Bischoff Speaks On Bret Hart Trashing Him, WWE vs. TNA
TNA’s Eric Bischoff was one of the featured guests on this week’s live edition (03/07/11) of the award-winning Monday Night Mayhem.
You can listen to an MP3 of the interview by clicking here.
Interview highlights courtesy of The Mayhem’s official correspondent, Paterson from New Jersey:
The positives that he took from the recent TNA iMPACT tapings in Fayetteville, NC & the importance of establishing credibility as “an entertainment product” in helping TNA get to the next level: “Any number of them really, but overall, one of the things I was most excited about (both being there and also watching it on television) was just the energy that a broadcast from a venue with a large crowd, a traditional type of crowd, and not a soundstage crowd, had. The difference in the energy, and the vibe, and the feel of the entire show was completely different than what we’re used to. I think that episode proved what I’ve been saying here on ‘The Hot Seat’ for the last six or seven months, in that for TNA to get to the next level, we have to find a way to get our show out in the arenas, so that we could have the credibility. I don’t mean wrestling credibility per se, I mean the credibility as an entertainment product, so that people at home watching the show feel that energy, and it translates and gives us credibility as an event.”

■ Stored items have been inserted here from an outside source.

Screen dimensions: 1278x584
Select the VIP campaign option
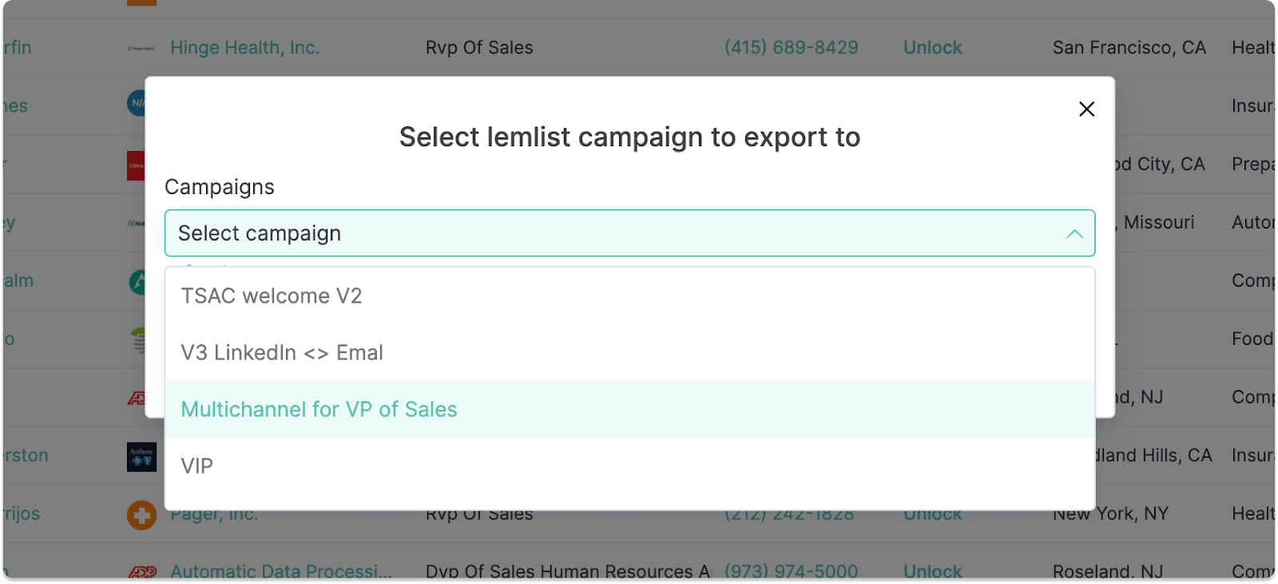(x=197, y=467)
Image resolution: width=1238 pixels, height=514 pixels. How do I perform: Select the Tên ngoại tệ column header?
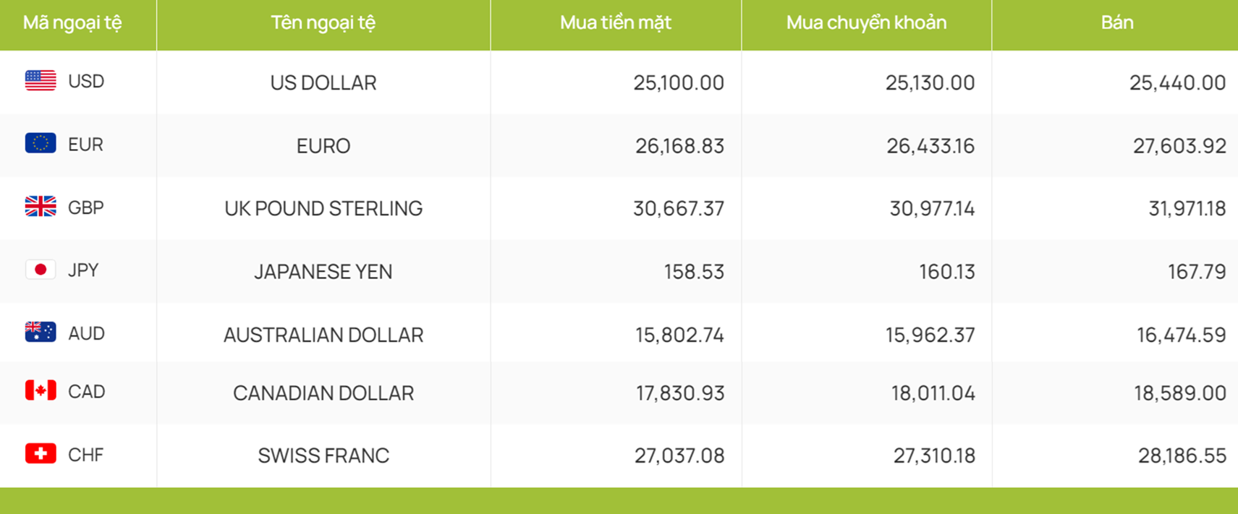(323, 23)
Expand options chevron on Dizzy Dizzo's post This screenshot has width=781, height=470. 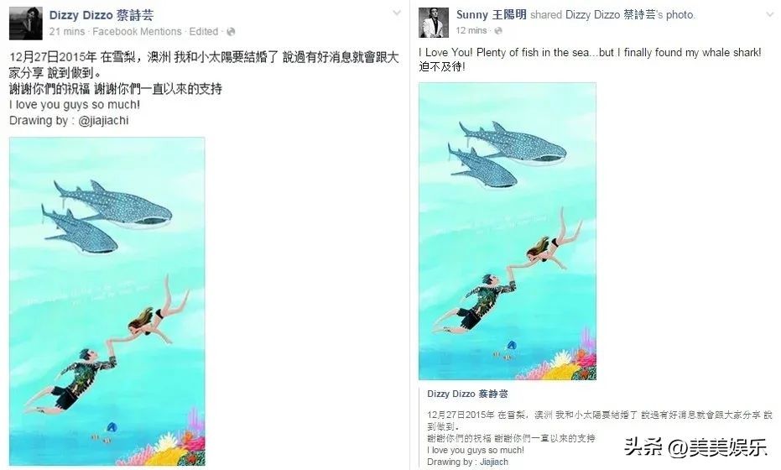click(397, 13)
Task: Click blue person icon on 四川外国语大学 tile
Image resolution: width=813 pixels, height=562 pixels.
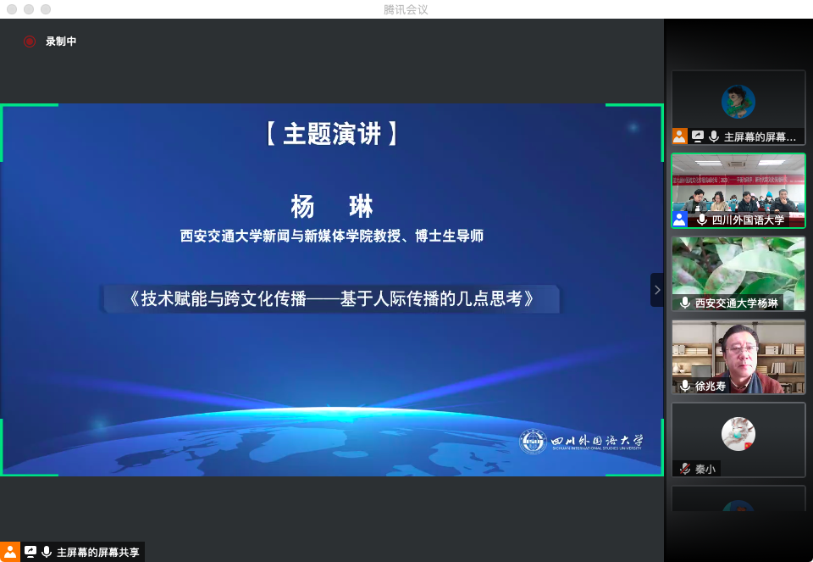Action: click(679, 219)
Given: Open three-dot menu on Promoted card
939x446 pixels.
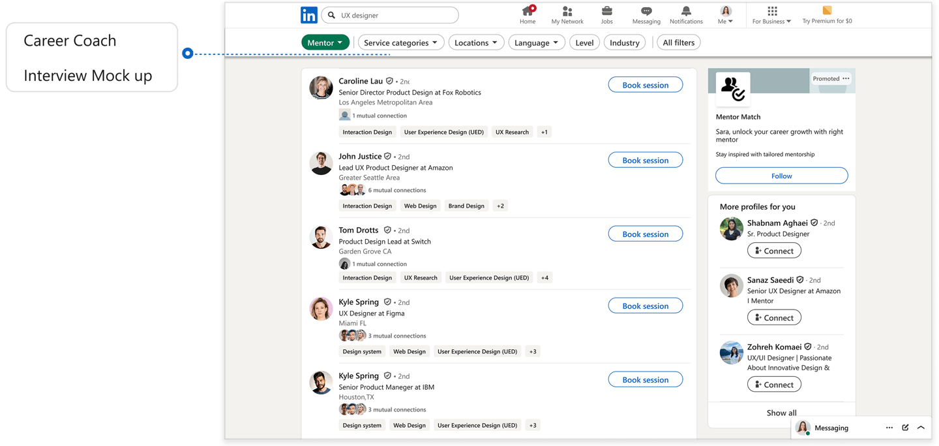Looking at the screenshot, I should (x=846, y=78).
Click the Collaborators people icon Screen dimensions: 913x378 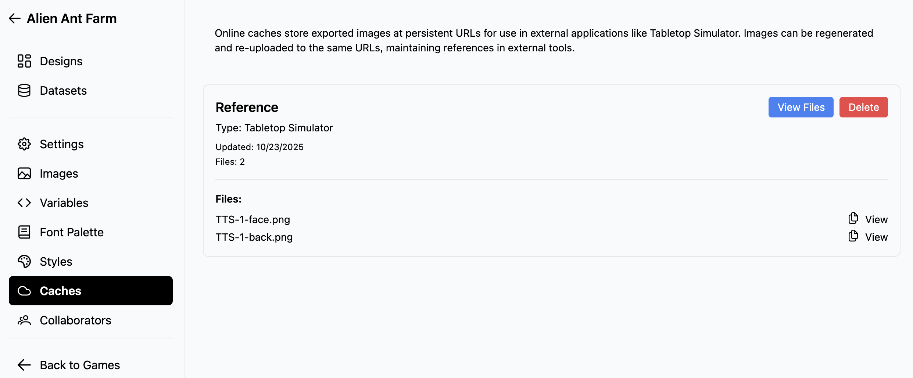tap(24, 320)
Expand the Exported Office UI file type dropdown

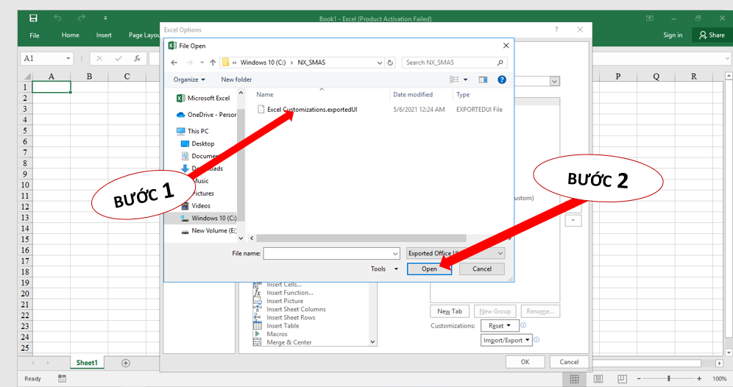point(500,253)
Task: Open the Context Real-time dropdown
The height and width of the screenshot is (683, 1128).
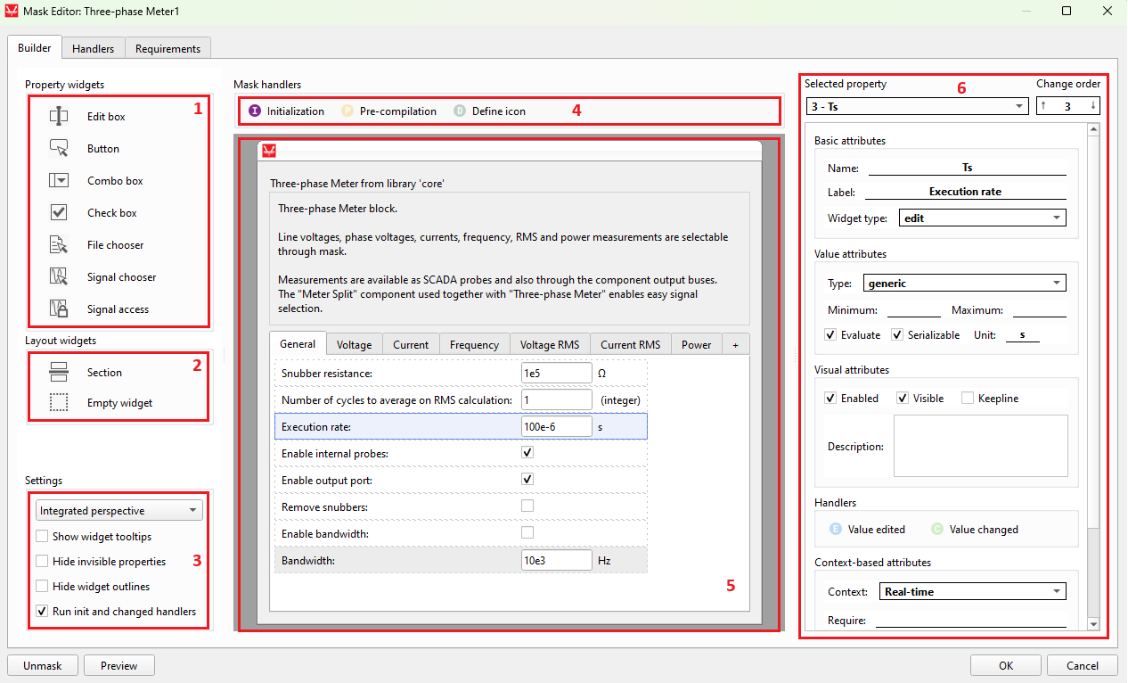Action: (972, 591)
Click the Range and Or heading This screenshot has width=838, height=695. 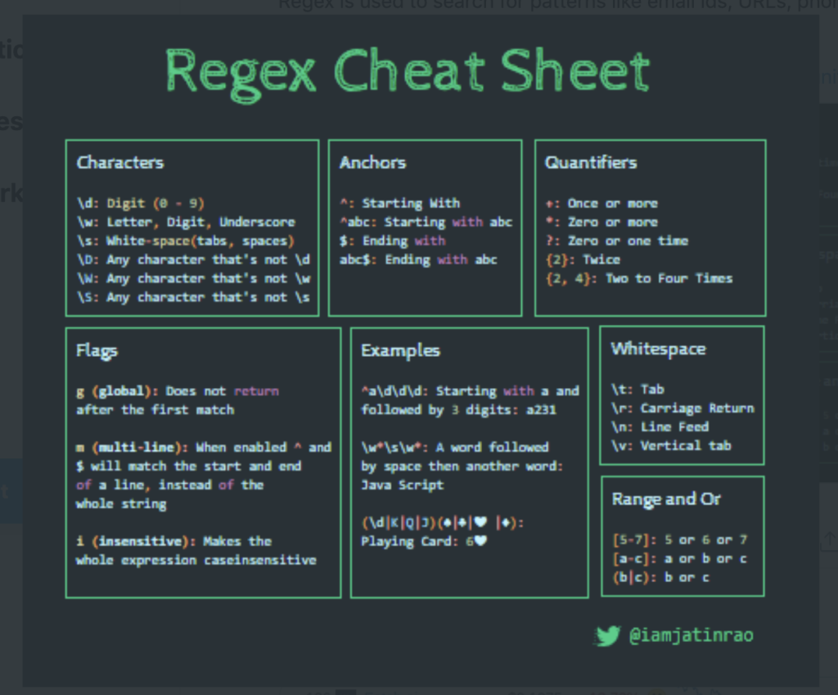pos(666,499)
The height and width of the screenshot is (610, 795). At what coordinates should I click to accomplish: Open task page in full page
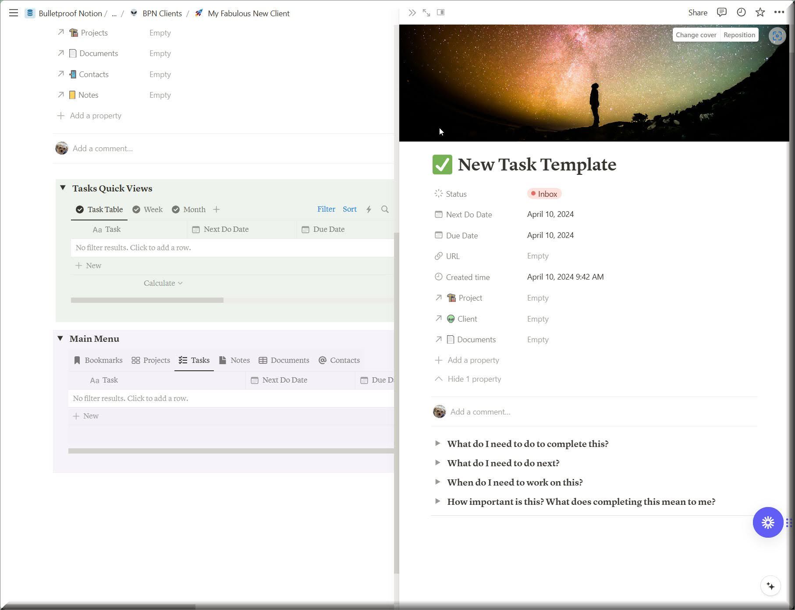click(x=426, y=13)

The thought process behind TNA using the 3.3.11 vignettes for Sting’s TNA return just weeks after the WWE first starting airing similar vignettes to build The Undertaker’s WWE return on 2.21.11: “I had nothing to do with this, so I can’t give you any insight. I was rather surprised to be honest with you when I saw it. I won’t go into any deeper than that.”
His reaction to the comments made by Bret Hart on Twitter this past week that were directed at both Hulk Hogan & himself: “I didn’t read any harsh words from Hulk Hogan. I was certainly made away of some of the comments by Bret Hart that were pretty harsh & negative. It’s really funny, I actually picked Bret Hart up at the airport when he was on a flight to Los Angeles when Owen died, and I was the first person to meet him at the airport. Bret actually heard about the death of Owen while he was on the plane. I was the first person to meet Bret at the airport and consoled him as best I could. I developed a pretty good relationship with Bret. I feel sad for Bret, because Bret is one of those people, and there are a lot of them, he’s the type of person that needs someone to hate in order to feel significant himself.”
What he believes that TNA can do not to fall into the shadow of WrestleMania XXVII: “It’s hard, because WrestleMania is such a big event. It’s been around so long. It gets a lot of mainstream media attention, and fans from all over the world are thinking about WrestleMania. I think it would be silly for TNA to try & compete against that kind of awareness, because we don’t have the resources. With that being said, I think if we continue doing what we’ve been doing, which is building momentum, we can continue to fine tune our presentation if we continue to find an edge, and put that edge on our product, and keep the audience engaged, and do things to keep them interested, and try our best. We just have to do our best to continue putting out the product we have been producing, and when WrestleMania is over, hopefully we would have gained even more momentum, more loyalty, & interest in our product.”